[Data records]
— START —
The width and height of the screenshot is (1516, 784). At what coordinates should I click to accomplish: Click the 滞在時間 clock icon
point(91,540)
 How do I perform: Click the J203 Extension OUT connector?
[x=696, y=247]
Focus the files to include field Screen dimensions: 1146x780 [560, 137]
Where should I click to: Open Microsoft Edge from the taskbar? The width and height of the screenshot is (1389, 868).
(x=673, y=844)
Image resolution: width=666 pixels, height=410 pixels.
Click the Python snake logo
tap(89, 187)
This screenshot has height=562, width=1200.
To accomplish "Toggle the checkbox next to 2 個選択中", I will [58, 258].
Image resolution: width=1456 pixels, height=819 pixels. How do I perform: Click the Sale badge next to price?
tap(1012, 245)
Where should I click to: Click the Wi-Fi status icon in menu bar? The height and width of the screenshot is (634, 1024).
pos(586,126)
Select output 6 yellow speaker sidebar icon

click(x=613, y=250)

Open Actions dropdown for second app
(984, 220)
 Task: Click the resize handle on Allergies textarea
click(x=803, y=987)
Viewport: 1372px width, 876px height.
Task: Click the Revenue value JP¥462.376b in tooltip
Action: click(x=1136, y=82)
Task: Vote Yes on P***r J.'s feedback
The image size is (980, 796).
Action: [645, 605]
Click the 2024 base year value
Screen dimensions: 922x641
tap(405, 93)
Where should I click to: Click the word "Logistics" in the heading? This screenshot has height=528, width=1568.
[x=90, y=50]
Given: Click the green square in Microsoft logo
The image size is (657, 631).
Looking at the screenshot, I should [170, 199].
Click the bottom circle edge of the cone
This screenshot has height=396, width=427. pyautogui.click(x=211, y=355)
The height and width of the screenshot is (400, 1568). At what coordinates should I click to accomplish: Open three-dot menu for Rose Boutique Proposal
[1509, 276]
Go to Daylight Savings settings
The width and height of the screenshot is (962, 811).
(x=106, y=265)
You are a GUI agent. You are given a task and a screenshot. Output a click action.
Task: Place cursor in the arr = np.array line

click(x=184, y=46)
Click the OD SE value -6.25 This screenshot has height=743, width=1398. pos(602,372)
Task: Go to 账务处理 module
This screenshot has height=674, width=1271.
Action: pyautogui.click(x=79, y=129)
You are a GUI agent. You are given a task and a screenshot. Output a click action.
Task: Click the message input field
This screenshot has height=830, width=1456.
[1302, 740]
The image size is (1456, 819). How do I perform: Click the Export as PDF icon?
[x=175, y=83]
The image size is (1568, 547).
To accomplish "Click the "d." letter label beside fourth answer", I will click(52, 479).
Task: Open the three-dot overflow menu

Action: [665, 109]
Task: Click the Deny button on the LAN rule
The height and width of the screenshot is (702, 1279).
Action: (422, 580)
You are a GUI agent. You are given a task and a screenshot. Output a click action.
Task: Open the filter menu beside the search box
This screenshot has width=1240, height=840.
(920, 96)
— END —
PROBLEM DETAILS
Copy out the stretch from the start of the data through the line that contains "tap(1012, 245)", both ends included. Multiply every coordinate in the answers by 1.75 and round each to a whole number, with halves going up, and leave all other numbers and text unchanged.

ANSWER
The width and height of the screenshot is (1516, 784). At what coordinates should I click to accomplish: Click the 滞在時間 clock icon
point(159,945)
 How do I perform: Click the J203 Extension OUT connector?
[x=1218, y=432]
Focus the files to include field Screen dimensions: 1146x780 [980, 240]
Where should I click to: Open Microsoft Edge from the taskbar? The width and height of the screenshot is (1389, 868).
(x=1178, y=1477)
Image resolution: width=666 pixels, height=410 pixels.
Click the Python snake logo
tap(156, 327)
This screenshot has height=562, width=1200.
To accomplish "Toggle the checkbox next to 2 個選択中", I will [102, 452].
Image resolution: width=1456 pixels, height=819 pixels. How do I perform: Click the Sale badge next to price?
tap(1771, 429)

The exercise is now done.